Work required
Transcribe the data below in full, exactly.

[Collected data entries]
[Start of Attachment]
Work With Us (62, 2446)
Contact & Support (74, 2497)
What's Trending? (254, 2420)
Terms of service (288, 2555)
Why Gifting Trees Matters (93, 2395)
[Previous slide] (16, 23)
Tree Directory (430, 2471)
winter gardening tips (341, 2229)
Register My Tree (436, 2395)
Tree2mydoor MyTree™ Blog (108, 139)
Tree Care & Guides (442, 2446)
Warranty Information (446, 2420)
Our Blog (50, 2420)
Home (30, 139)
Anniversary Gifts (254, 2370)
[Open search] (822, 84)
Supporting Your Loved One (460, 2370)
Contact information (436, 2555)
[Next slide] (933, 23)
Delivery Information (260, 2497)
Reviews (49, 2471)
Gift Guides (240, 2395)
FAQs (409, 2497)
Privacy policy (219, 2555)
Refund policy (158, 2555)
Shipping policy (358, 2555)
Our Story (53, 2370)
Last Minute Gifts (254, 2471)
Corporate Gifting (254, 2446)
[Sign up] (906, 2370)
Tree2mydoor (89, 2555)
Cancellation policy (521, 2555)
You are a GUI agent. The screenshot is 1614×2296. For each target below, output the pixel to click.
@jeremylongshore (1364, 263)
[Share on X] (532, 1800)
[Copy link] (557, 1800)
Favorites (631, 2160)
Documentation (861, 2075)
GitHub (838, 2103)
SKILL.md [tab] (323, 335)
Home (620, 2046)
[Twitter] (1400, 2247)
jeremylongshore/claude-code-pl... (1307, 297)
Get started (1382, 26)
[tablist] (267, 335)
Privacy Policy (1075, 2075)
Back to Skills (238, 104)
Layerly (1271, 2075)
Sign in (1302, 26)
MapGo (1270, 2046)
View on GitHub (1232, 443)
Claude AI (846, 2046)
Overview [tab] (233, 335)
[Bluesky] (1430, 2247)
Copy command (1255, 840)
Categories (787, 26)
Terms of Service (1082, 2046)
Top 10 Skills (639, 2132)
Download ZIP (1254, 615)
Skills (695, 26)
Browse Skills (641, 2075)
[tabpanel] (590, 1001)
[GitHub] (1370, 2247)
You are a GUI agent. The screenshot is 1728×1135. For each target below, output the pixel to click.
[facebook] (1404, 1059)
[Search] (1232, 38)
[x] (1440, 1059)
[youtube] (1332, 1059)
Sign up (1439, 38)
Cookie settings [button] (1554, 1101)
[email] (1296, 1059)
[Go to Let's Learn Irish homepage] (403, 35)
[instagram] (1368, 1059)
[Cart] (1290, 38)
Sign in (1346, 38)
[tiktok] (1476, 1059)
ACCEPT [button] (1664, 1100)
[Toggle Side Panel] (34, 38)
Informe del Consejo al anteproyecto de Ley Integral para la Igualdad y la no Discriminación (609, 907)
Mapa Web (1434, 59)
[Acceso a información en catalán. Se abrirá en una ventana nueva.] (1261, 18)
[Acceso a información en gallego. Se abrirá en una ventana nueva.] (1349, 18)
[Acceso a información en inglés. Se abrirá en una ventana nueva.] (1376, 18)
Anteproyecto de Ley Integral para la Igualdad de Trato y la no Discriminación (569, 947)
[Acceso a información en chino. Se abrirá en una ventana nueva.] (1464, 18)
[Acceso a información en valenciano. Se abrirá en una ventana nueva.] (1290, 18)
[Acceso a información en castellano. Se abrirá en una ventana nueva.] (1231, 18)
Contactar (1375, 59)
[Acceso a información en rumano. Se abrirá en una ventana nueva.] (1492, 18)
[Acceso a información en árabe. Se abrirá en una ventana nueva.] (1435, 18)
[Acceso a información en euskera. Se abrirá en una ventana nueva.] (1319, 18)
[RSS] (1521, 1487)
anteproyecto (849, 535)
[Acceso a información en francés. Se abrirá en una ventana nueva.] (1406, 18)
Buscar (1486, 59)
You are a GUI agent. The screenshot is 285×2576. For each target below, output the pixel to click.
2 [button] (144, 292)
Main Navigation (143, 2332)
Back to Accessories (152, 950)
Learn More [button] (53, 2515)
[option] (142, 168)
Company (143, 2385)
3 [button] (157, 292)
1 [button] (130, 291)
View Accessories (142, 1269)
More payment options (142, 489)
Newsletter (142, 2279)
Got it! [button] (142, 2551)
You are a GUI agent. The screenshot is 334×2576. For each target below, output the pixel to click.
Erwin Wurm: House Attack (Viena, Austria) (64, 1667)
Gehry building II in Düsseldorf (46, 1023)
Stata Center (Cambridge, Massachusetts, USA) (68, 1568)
[End of Attachment]
Written response
Work With Us (62, 2446)
Contact & Support (74, 2497)
What's Trending? (254, 2420)
Terms of service (288, 2555)
Why Gifting Trees Matters (93, 2395)
[Previous slide] (16, 23)
Tree Directory (430, 2471)
winter gardening tips (341, 2229)
Register My Tree (436, 2395)
Tree2mydoor MyTree™ Blog (108, 139)
Tree Care & Guides (442, 2446)
Warranty Information (446, 2420)
Our Blog (50, 2420)
Home (30, 139)
Anniversary Gifts (254, 2370)
[Open search] (822, 84)
Supporting Your Loved One (460, 2370)
Contact information (436, 2555)
[Next slide] (933, 23)
Delivery Information (260, 2497)
Reviews (49, 2471)
Gift Guides (240, 2395)
FAQs (409, 2497)
Privacy policy (219, 2555)
Refund policy (158, 2555)
Shipping policy (358, 2555)
Our Story (53, 2370)
Last Minute Gifts (254, 2471)
Corporate Gifting (254, 2446)
[Sign up] (906, 2370)
Tree2mydoor (89, 2555)
Cancellation policy (521, 2555)
You are a GUI agent. The screenshot is 1614×2296. For each target below, output the pixel to click.
@jeremylongshore (1364, 263)
[Share on X] (532, 1800)
[Copy link] (557, 1800)
Favorites (631, 2160)
Documentation (861, 2075)
GitHub (838, 2103)
SKILL.md [tab] (323, 335)
Home (620, 2046)
[Twitter] (1400, 2247)
jeremylongshore/claude-code-pl... (1307, 297)
Get started (1382, 26)
[tablist] (267, 335)
Privacy Policy (1075, 2075)
Back to Skills (238, 104)
Layerly (1271, 2075)
Sign in (1302, 26)
MapGo (1270, 2046)
View on GitHub (1232, 443)
Claude AI (846, 2046)
Overview [tab] (233, 335)
[Bluesky] (1430, 2247)
Copy command (1255, 840)
Categories (787, 26)
Terms of Service (1082, 2046)
Top 10 Skills (639, 2132)
Download ZIP (1254, 615)
Skills (695, 26)
Browse Skills (641, 2075)
[tabpanel] (590, 1001)
[GitHub] (1370, 2247)
You are a GUI agent. The screenshot is 1728×1135. For each target below, output the pixel to click.
[facebook] (1404, 1059)
[Search] (1232, 38)
[x] (1440, 1059)
[youtube] (1332, 1059)
Sign up (1439, 38)
Cookie settings [button] (1554, 1101)
[email] (1296, 1059)
[Go to Let's Learn Irish homepage] (403, 35)
[instagram] (1368, 1059)
[Cart] (1290, 38)
Sign in (1346, 38)
[tiktok] (1476, 1059)
ACCEPT [button] (1664, 1100)
[Toggle Side Panel] (34, 38)
Informe del Consejo al anteproyecto de Ley Integral para la Igualdad y la no Discriminación (609, 907)
Mapa Web (1434, 59)
[Acceso a información en catalán. Se abrirá en una ventana nueva.] (1261, 18)
[Acceso a información en gallego. Se abrirá en una ventana nueva.] (1349, 18)
[Acceso a información en inglés. Se abrirá en una ventana nueva.] (1376, 18)
Anteproyecto de Ley Integral para la Igualdad de Trato y la no Discriminación (569, 947)
[Acceso a información en chino. Se abrirá en una ventana nueva.] (1464, 18)
[Acceso a información en valenciano. Se abrirá en una ventana nueva.] (1290, 18)
[Acceso a información en castellano. Se abrirá en una ventana nueva.] (1231, 18)
Contactar (1375, 59)
[Acceso a información en rumano. Se abrirá en una ventana nueva.] (1492, 18)
[Acceso a información en árabe. Se abrirá en una ventana nueva.] (1435, 18)
[Acceso a información en euskera. Se abrirá en una ventana nueva.] (1319, 18)
[RSS] (1521, 1487)
anteproyecto (849, 535)
[Acceso a información en francés. Se abrirá en una ventana nueva.] (1406, 18)
Buscar (1486, 59)
You are a GUI agent. The screenshot is 285×2576. For each target below, output the pixel to click.
2 [button] (144, 292)
Main Navigation (143, 2332)
Back to Accessories (152, 950)
Learn More [button] (53, 2515)
[option] (142, 168)
Company (143, 2385)
3 [button] (157, 292)
1 [button] (130, 291)
View Accessories (142, 1269)
More payment options (142, 489)
Newsletter (142, 2279)
Got it! [button] (142, 2551)
You are a GUI agent. The screenshot is 334×2576. For each target below, output the pixel to click.
Erwin Wurm: House Attack (Viena, Austria) (64, 1667)
Gehry building II in Düsseldorf (46, 1023)
Stata Center (Cambridge, Massachusetts, USA) (68, 1568)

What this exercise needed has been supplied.